**Text shown**.

++++++++++++++++++++

This "2,000 sq ft" Cinderella of a loft had great bones when it was marketed in 2006 -- and great ambitions even in those heady days. They started in March 2006 at $2.125mm, then dropped (twice) to $1.725mm, before closing in September 2006 at $1.7mm. The marketing then was all about the structure: "cast-iron beauty", 13 "huge" windows, 11 foot tin ceilings, "sun-flooded". In starting at $2.125mm, those sellers mis-judged The Market, but it did not take long (and only 2 price drops) to adjust and find that deal at $1.7mm 6 months after starting out. (To get ahead of the story a bit, the 2009 found success more quickly.)
funky layout
Those September 2006 buyers apparently put a lot of work (and talent) into that "absolute showplace" condition, but they did not add a second bath (huh?). The layout is Long-and-Narrow, but hardly classically so, with a bulge at the back that is used as an extravagantly sized master bedroom cum sitting area (larger than the living room!). I don't see a floor plan with the 2006 listing, so I can't tell how many walls were moved when it was "impeccably [re]designed". Some would find the layout awkward (that single bath, a second bedroom 10x10, the bathroom opening into the dining area, all that space in the master). Layout issues aside, it is likely that the September-2006-buyers-turned-April-2009-sellers put more than $130k to turn it into an "absolute showplace".

++++++++++++++++++++

**Dataset excerpt**.
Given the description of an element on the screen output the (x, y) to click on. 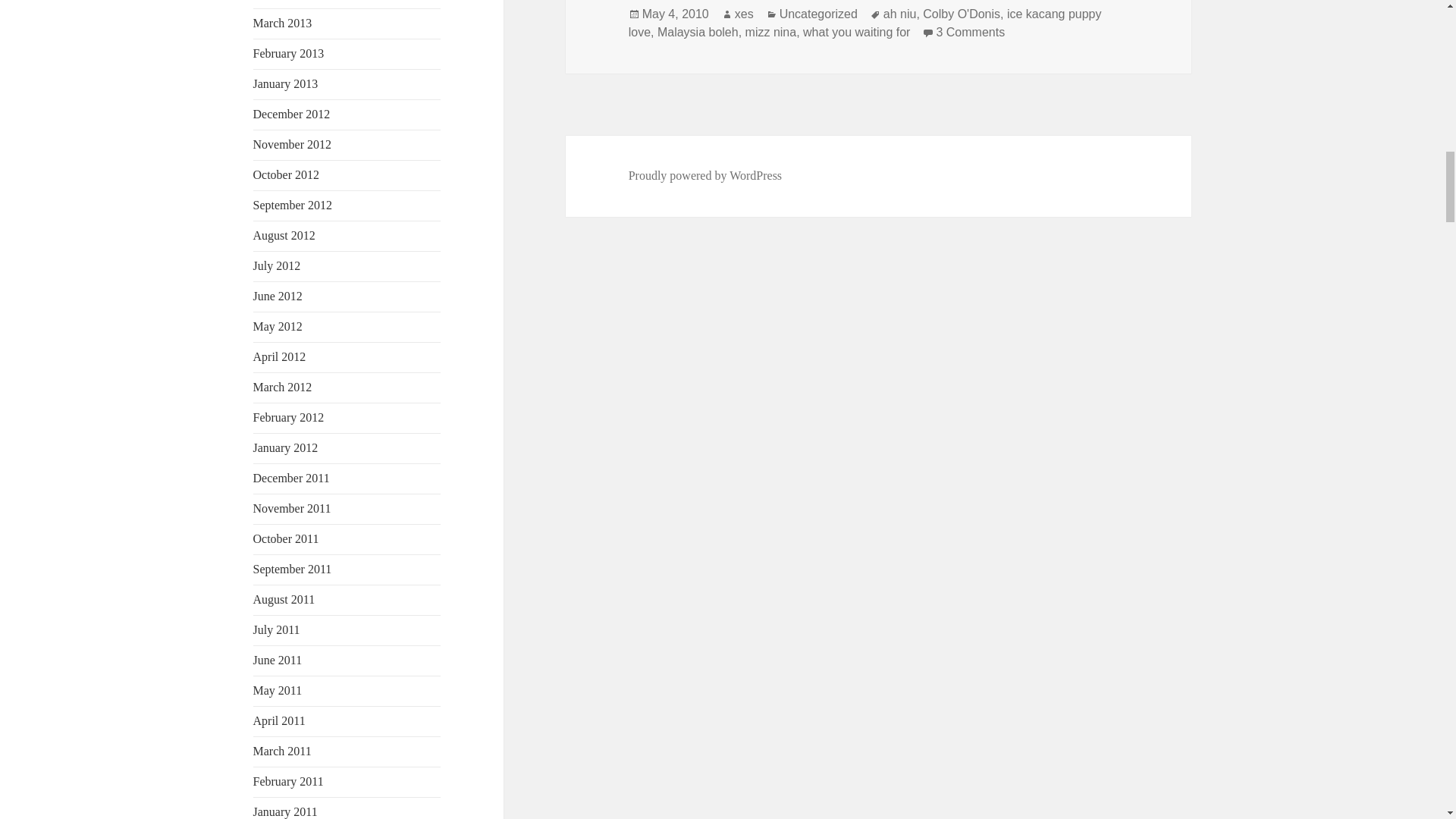
February 2013 (288, 52)
March 2013 (283, 22)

++++++++++++++++++++

**To be done**.
Answer these from the loft text:
1. At what price did the loft close in September 2006?
2. How many windows did the 2006 marketing mention?
3. What size is the second bedroom?

**Answer below**.
1. $1.7mm
2. 13
3. 10x10